MOSCOW, February 27 - RIA Novosti, Vladimir Yaduta. Former Ukrainian Prime Minister Yulia Tymoshenko's lawsuit against RosUkrEnergo and its co-owner Dmitry Firtash, submitted to a New York federal court will be considered under a special pilot project.

Tymoshenko sued RosUkrEnergo's Swiss trader and Firtash, claiming that they misappropriated $1.7 billion with Gazprom and violated federal law, including the Racketeer Influenced and Corrupt Organizations Act.

Tymoshenko's lawsuit is centered on a 2009 gas conflict after negotiations stalled between Kiev and Moscow on gas supplies to Ukraine and their transit to Europe.

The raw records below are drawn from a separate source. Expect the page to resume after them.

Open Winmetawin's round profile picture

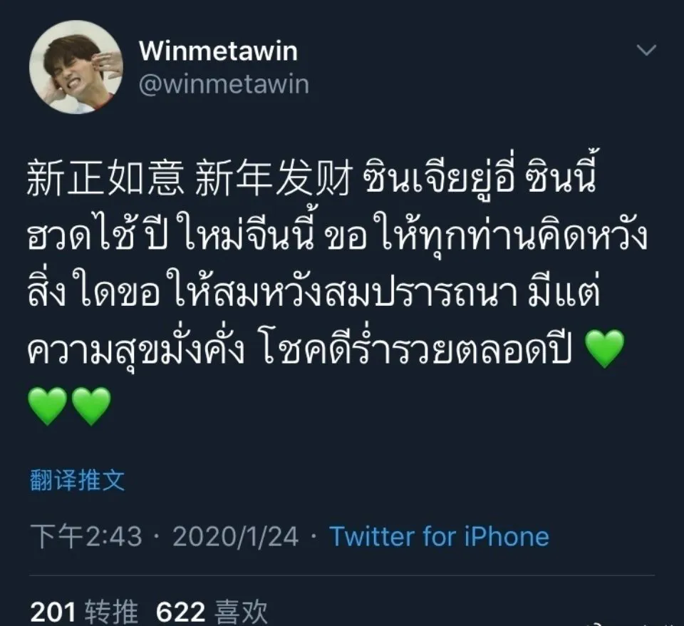point(76,67)
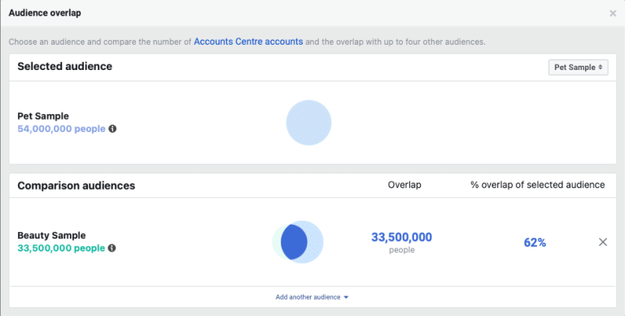Screen dimensions: 625x316
Task: Click the Beauty Sample Venn overlap diagram
Action: 298,242
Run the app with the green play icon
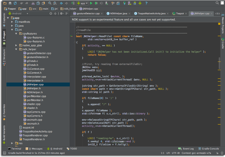The width and height of the screenshot is (225, 157). point(91,3)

In the absence of a supply contract, Russia stopped supplying gas to Ukraine and then to Europe as Kiev started siphoning off gas for its own needs.

Russia's Gazprom and Ukraine's Naftogaz refused mediators' services, particularly RosUkrEnergos, which eventually contested the ownership of 11 billion cubic meters of gas in the Stockholm Arbitration Tribunal.

Tymoshenko believes that yielding to Firtash's pressure, the tribunal obligated Naftogaz to return to RosUkrEnergo the gas taken in January 2009.

Tymoshenko earlier extended the list of defendants in her lawsuit against RosUkrEnergo and Firtash. It now includes Fuel and Energy Minister Yuri Boyko, head of the security service Valery Khoroshovski and Prosecutor General Viktor Pshonka.

The list also names Semyon Mogilevich, whom the FBI has been hunting for years, Paul Manafort, President Viktor Yanukovych's political consultant, First Deputy General Prosecutor Renat Kuzmin, and prosecutor Lilya Frolova, who represents the prosecution in the trial against Tymoshenko.

The summonses have been sent to all the co-defendants.

The lawsuit against Tymoshenko will be considered as part of a pilot project launched by the court in November. The project is oriented around complicated civil suits.

These are, first and foremost, class suits, disputes between shareholders, antimonopoly disputes, and disputes dealing with securities, manufacturers liability, and intellectual property protection.

The project seeks to unify the proceedings in such complicated cases, particularly procedures in pretrial hearings.

The project was initiated in early 2011 by a New York court committee seeking to improve the legal proceedings headed by Shira Scheindlin considering the case of alleged arms dealer Viktor Bout.